■ AVAILABLE DATA ■
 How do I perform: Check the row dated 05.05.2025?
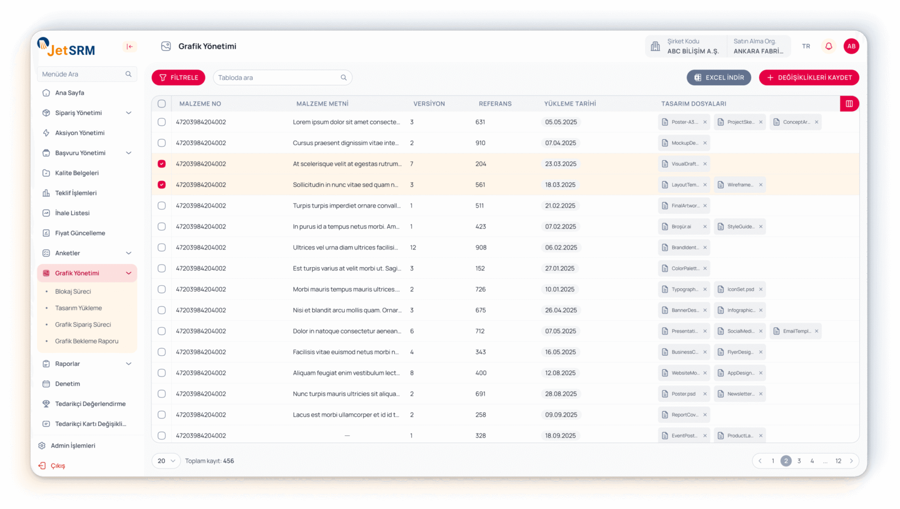(162, 122)
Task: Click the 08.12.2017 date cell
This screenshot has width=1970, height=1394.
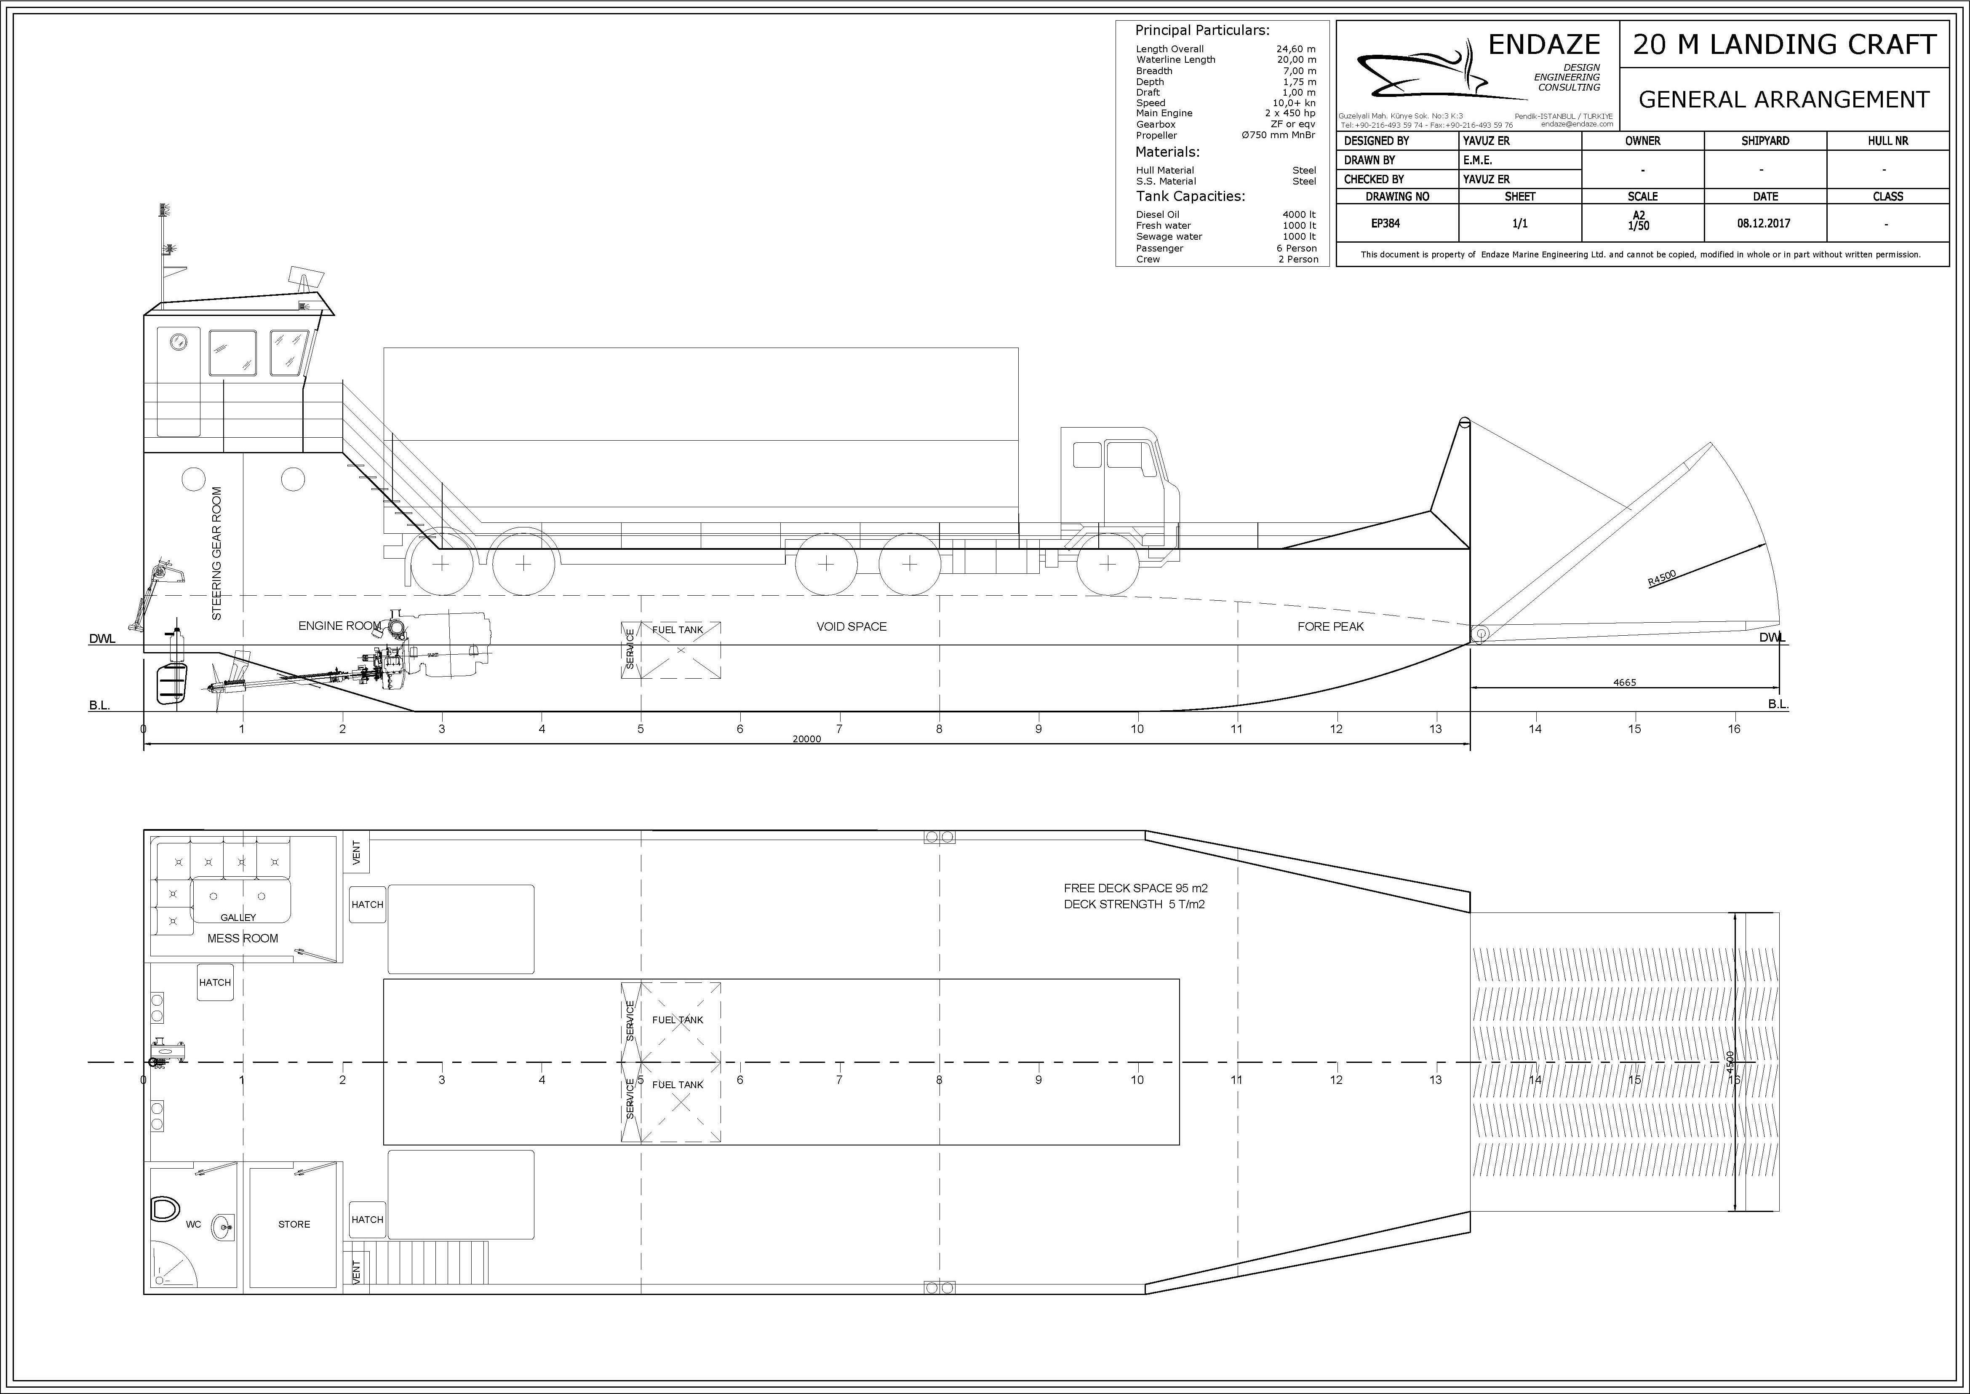Action: point(1765,223)
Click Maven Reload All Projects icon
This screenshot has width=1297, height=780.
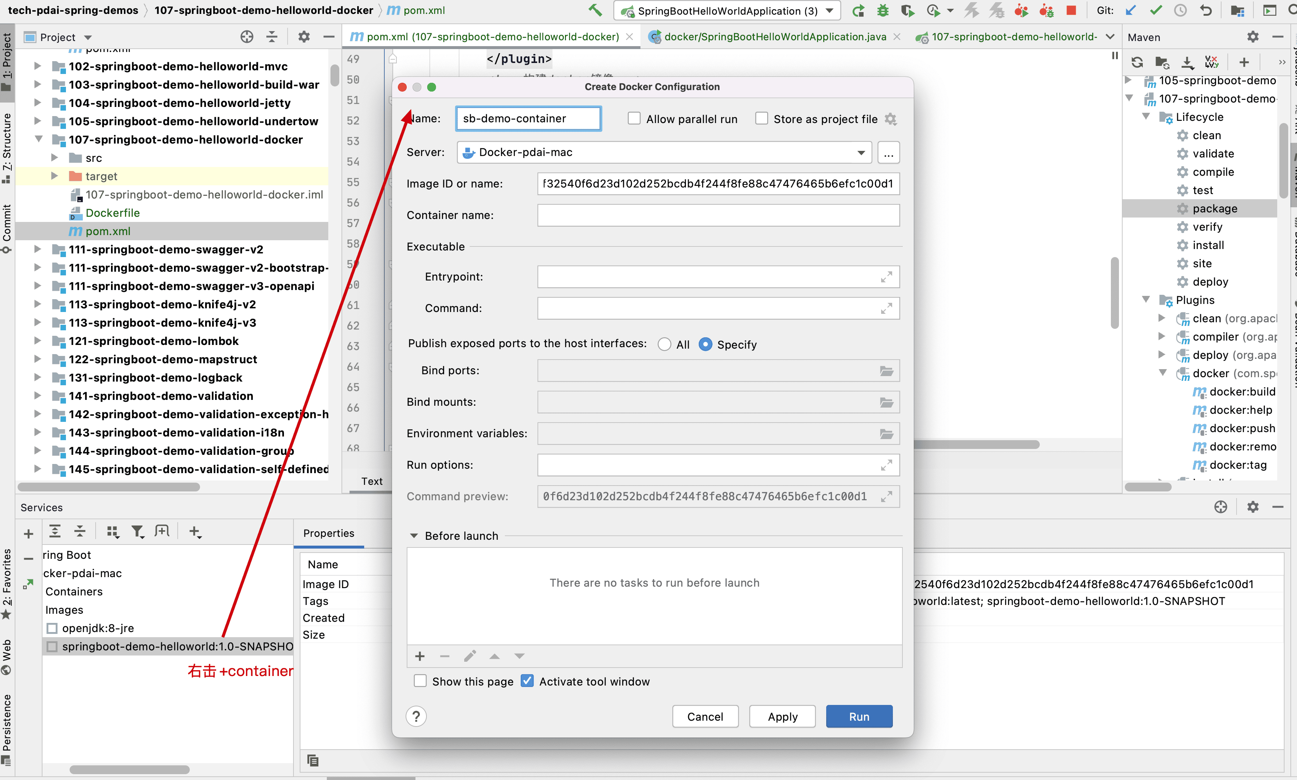(x=1137, y=63)
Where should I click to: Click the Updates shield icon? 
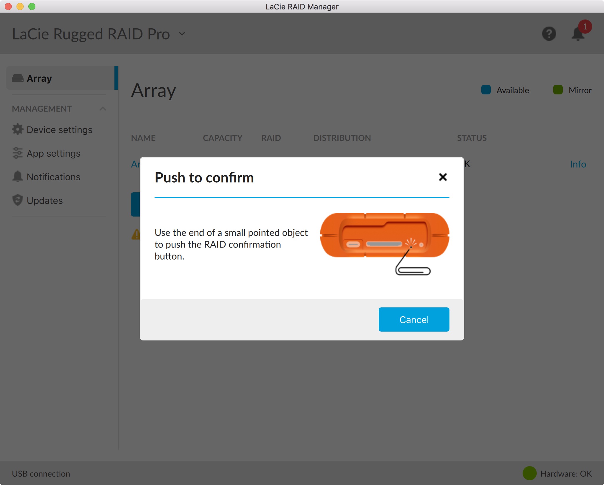[x=17, y=200]
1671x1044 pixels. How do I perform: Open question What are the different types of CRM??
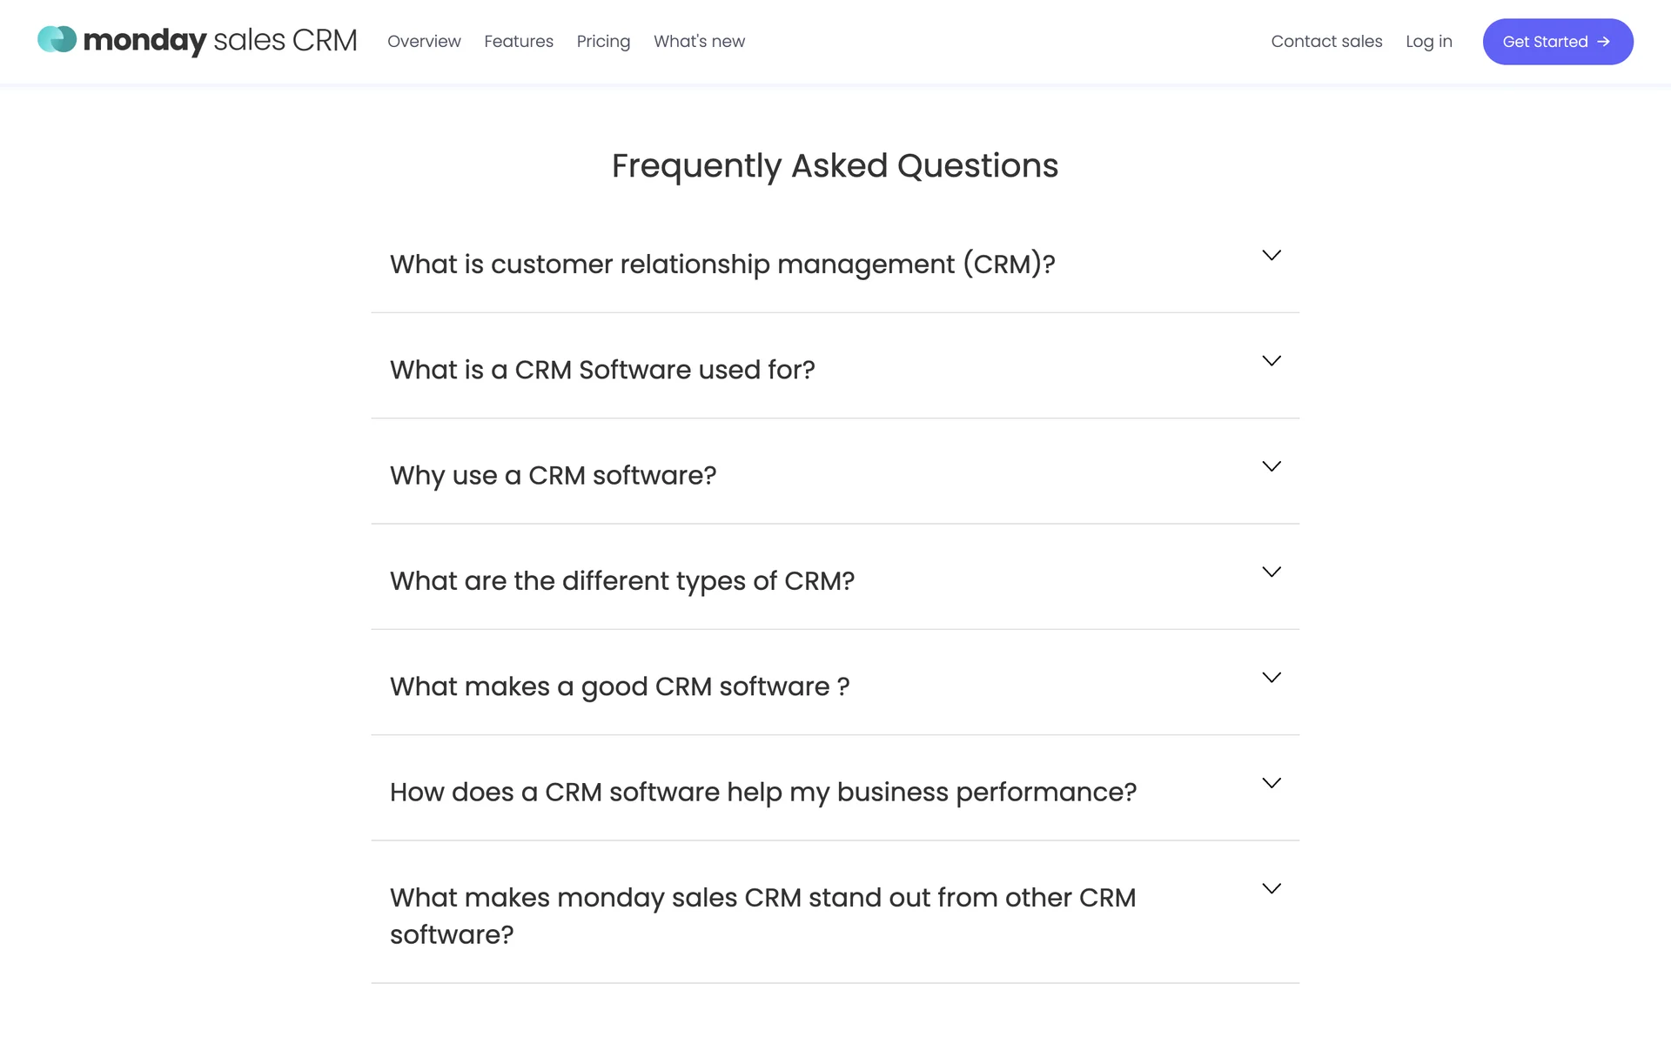click(621, 580)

■ TASK DESCRIPTION ■
Go to the line with "Where should I" in the entries above. Reproduce that line and each one after it to the end, exactly and without the pictures.

■ WRITTEN RESPONSE ■
Where should I click to: Click the Updates shield icon? 
[x=17, y=200]
1671x1044 pixels. How do I perform: Open question What are the different types of CRM??
click(621, 580)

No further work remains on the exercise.